For her, the most rewarding part of the job is seeing students succeed.
“Success can mean anything from having a student excel in a class when they were apprehensive about it in the beginning, to seeing a student propose and successfully defend their thesis,” she said. “Or it can be seeing a student work through a personal issue and come out stronger on the other side.”
Away From the Office
Jamieson grew up in Conyers, Georgia, and was drawn to the stage at an early age.
“I was a performer,” she said. “I grew up doing local theater and plays at church and school.”
She continued performing while earning a bachelor’s degree from Kennesaw State University in theater and performance studies with a concentration in design/tech. She has a master’s in public administration with a concentration in government administration, also from KSU.
As an undergraduate she took a production class that required students to branch out into areas not related to their area of concentration.
“I did a lot of backstage crew work and stage management, and I fell in love with it.
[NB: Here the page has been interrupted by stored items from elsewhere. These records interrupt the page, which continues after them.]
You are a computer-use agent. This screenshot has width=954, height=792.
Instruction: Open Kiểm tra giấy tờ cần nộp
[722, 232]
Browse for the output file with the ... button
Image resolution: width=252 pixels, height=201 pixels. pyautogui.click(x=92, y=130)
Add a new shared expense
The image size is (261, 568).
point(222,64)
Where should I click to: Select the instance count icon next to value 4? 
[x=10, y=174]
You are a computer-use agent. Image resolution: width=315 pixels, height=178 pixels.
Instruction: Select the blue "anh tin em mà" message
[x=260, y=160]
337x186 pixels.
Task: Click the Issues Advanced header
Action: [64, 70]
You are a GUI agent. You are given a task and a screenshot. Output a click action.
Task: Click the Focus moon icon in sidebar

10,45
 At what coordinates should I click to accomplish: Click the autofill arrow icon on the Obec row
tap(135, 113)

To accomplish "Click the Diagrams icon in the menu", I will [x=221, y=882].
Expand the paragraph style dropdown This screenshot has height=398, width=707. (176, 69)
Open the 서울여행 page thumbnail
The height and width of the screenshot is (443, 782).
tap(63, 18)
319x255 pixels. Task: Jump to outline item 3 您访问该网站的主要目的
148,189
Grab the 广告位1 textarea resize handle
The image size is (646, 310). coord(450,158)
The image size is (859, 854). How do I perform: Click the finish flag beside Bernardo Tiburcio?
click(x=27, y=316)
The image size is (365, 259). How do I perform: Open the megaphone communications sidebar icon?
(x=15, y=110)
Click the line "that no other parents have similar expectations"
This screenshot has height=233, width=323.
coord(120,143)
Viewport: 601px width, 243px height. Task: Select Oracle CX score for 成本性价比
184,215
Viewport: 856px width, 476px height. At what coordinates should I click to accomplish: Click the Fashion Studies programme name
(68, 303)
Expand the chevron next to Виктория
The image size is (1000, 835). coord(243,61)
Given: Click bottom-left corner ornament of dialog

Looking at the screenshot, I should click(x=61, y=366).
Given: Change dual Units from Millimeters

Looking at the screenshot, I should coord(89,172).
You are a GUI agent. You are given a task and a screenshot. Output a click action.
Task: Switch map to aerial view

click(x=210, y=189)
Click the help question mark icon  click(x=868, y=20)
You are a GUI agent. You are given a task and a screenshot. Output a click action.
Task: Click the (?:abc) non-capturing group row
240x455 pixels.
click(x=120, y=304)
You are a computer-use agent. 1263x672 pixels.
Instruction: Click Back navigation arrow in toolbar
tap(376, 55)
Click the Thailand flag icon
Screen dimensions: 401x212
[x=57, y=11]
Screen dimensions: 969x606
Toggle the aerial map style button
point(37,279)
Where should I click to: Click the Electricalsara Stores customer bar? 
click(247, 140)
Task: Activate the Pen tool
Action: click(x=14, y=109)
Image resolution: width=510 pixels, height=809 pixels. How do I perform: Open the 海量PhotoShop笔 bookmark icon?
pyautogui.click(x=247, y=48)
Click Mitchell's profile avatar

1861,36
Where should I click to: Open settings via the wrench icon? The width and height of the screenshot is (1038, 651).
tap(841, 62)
I had the best time,” Jamieson said. “Then I switched my concentration from acting to design/tech.”
After graduating, she went to work with Dad’s Garage Theatre Company.
“Dad’s Garage was the first place that gave me a chance as a professional stage manager,” she said. “I have worked for multiple theater companies over the years doing everything from classic musicals to dance productions. But, Dad’s was always my home. It’s where my theater family is.”
Jamieson was offered a job in KSU’s Theatre and Performance Studies Department a couple of years after graduating. She helped students navigate the curriculum, and she provided career guidance. The position blended the worlds of theater and academia.
Today she still works as a stage manager with Dad’s Garage on one or two shows a year. Her next show, Invasion Christmas Carol, goes into rehearsal soon. The show is based on Charles Dickens’ A Christmas Carol but with an added element of improvisation.
“The show goes off script because of the improvisation, but it always comes back to the play’s original ending.”
Jamieson also is writing her first book. The working title is My Ex Wrote a Book.
“It’s a personal narrative about the college days and living on your own for the first time. I recently finished the book, and it’s being edited,” she said. “After the editing is done, I may be terrified and just leave it on a shelf forever! I don’t know. I’ll see if I’m brave enough to let anyone see it besides my husband and my mom.”